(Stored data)
* * *
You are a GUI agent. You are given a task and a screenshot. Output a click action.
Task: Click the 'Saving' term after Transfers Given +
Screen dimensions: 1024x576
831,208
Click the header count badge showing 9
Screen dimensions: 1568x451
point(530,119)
* * *
▶ [The task]
From the first line to the last, retype the data exactly.

▶ [Solution below]
You are a GUI agent. You are given a task and a screenshot. Output a click action.
Task: Click the 'Saving' term after Transfers Given +
Screen dimensions: 1024x576
831,208
Click the header count badge showing 9
Screen dimensions: 1568x451
point(530,119)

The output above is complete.